-- Recorded information follows --
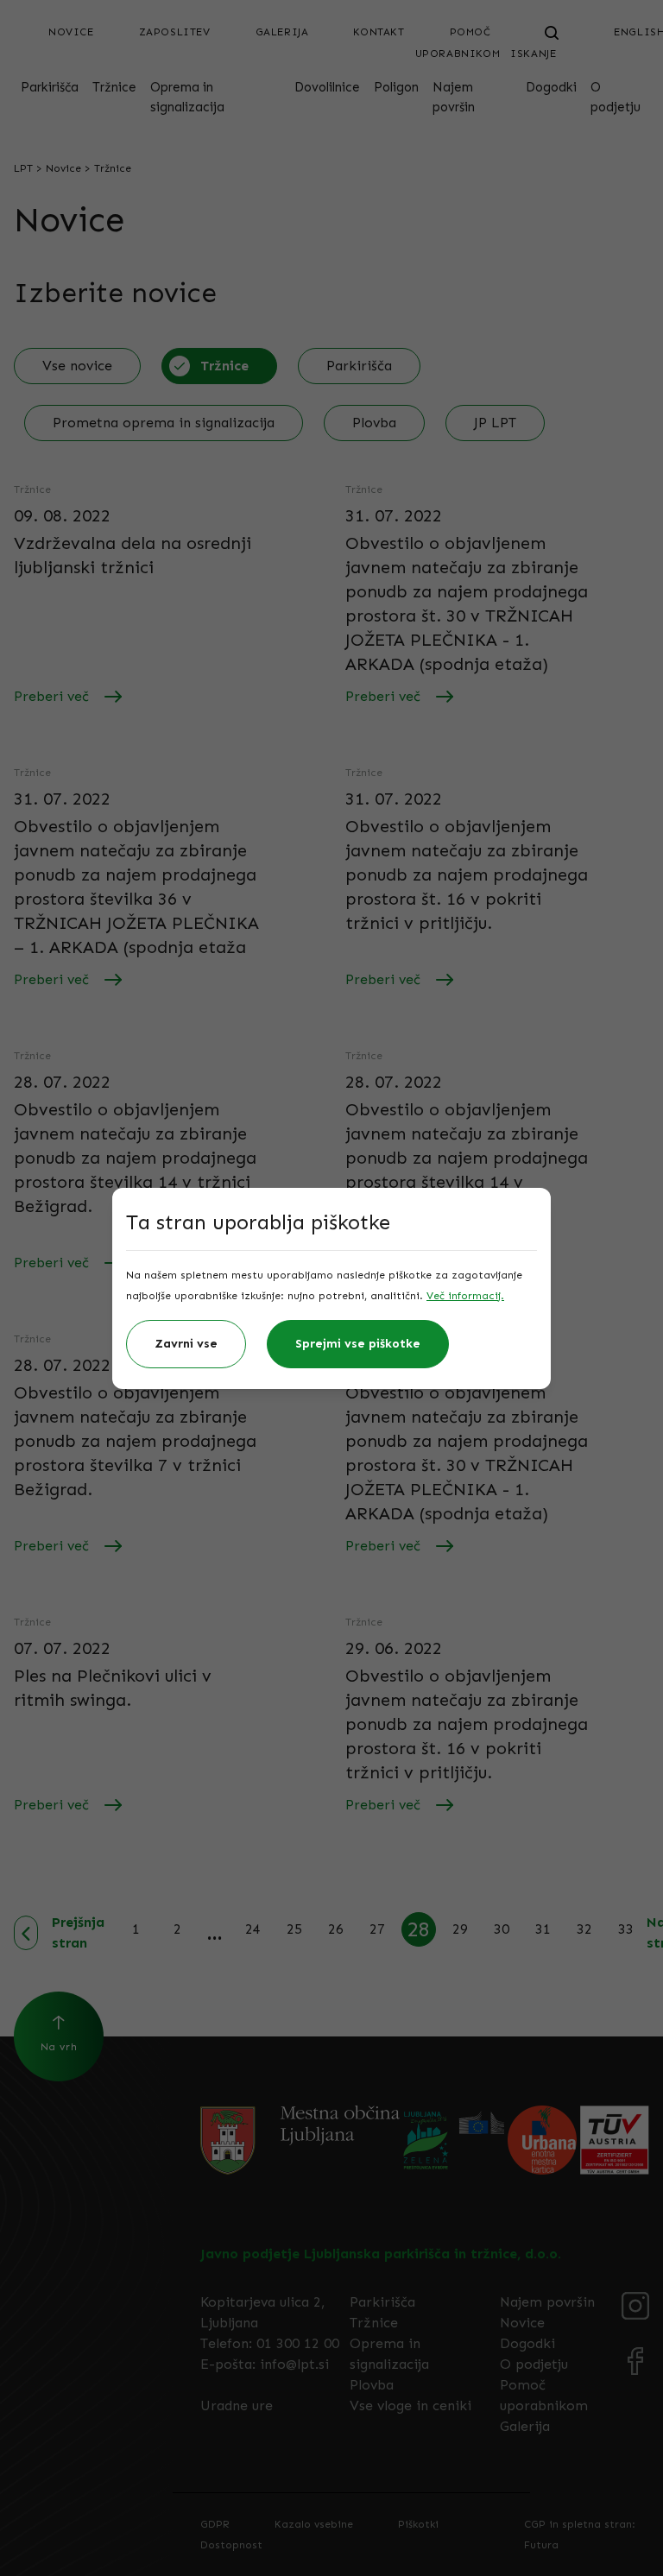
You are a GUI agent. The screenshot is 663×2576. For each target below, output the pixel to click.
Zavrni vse (186, 1343)
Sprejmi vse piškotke (357, 1343)
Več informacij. (465, 1296)
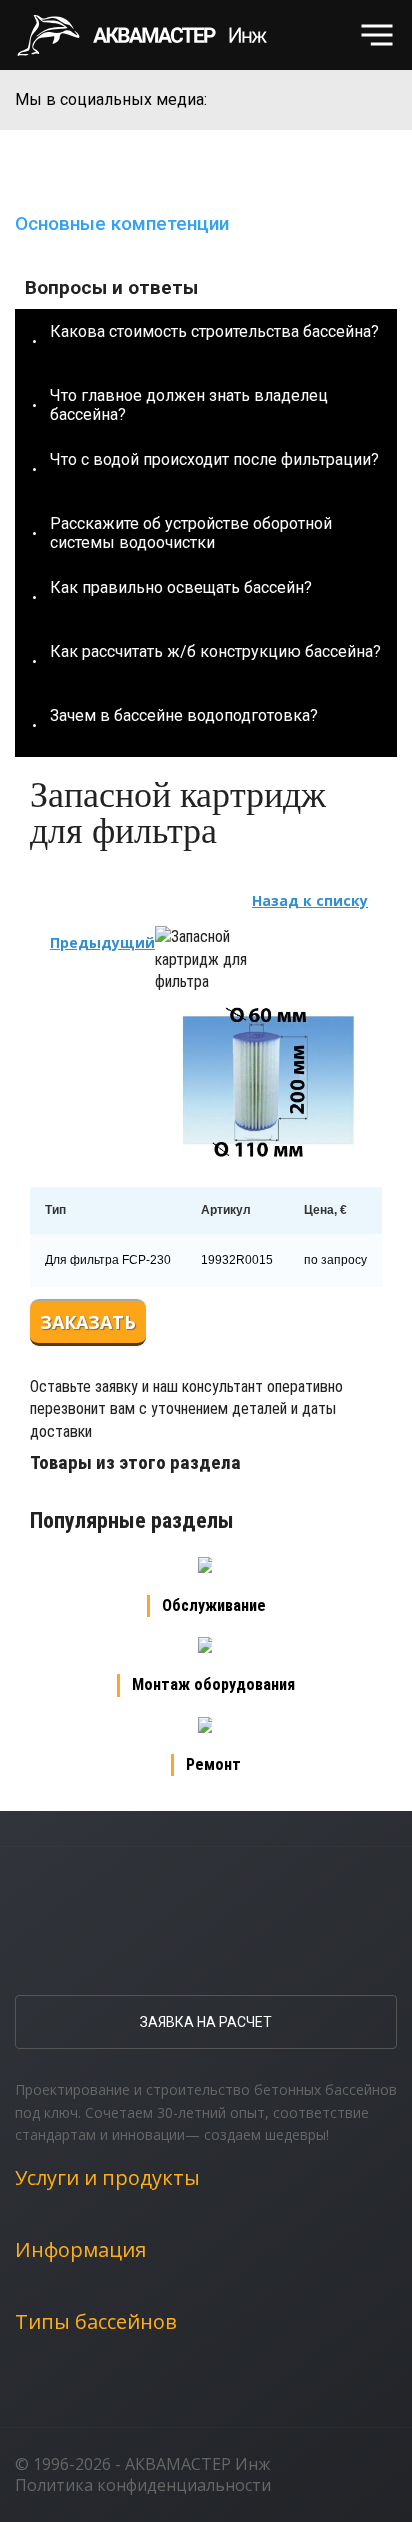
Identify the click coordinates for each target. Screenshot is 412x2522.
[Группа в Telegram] (382, 100)
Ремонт (213, 1764)
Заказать (88, 1322)
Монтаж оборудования (213, 1684)
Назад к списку (310, 900)
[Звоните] (312, 35)
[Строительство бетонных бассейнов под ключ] (153, 35)
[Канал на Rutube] (344, 100)
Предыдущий (102, 942)
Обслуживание (214, 1605)
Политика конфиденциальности (143, 2485)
-- Recorded information concluded --
• _Exercise requirements_: From the first line to the last, copy the records above exactly and drop any pictures.

• _Response_:
You are a GUI agent. The screenshot is 663×2576. For each target below, output the pixel to click.
Zavrni vse (186, 1343)
Sprejmi vse piškotke (357, 1343)
Več informacij. (465, 1296)
Identify the click coordinates for each target. Screenshot is 412x2522.
[Группа в Telegram] (382, 100)
Ремонт (213, 1764)
Заказать (88, 1322)
Монтаж оборудования (213, 1684)
Назад к списку (310, 900)
[Звоните] (312, 35)
[Строительство бетонных бассейнов под ключ] (153, 35)
[Канал на Rutube] (344, 100)
Предыдущий (102, 942)
Обслуживание (214, 1605)
Политика конфиденциальности (143, 2485)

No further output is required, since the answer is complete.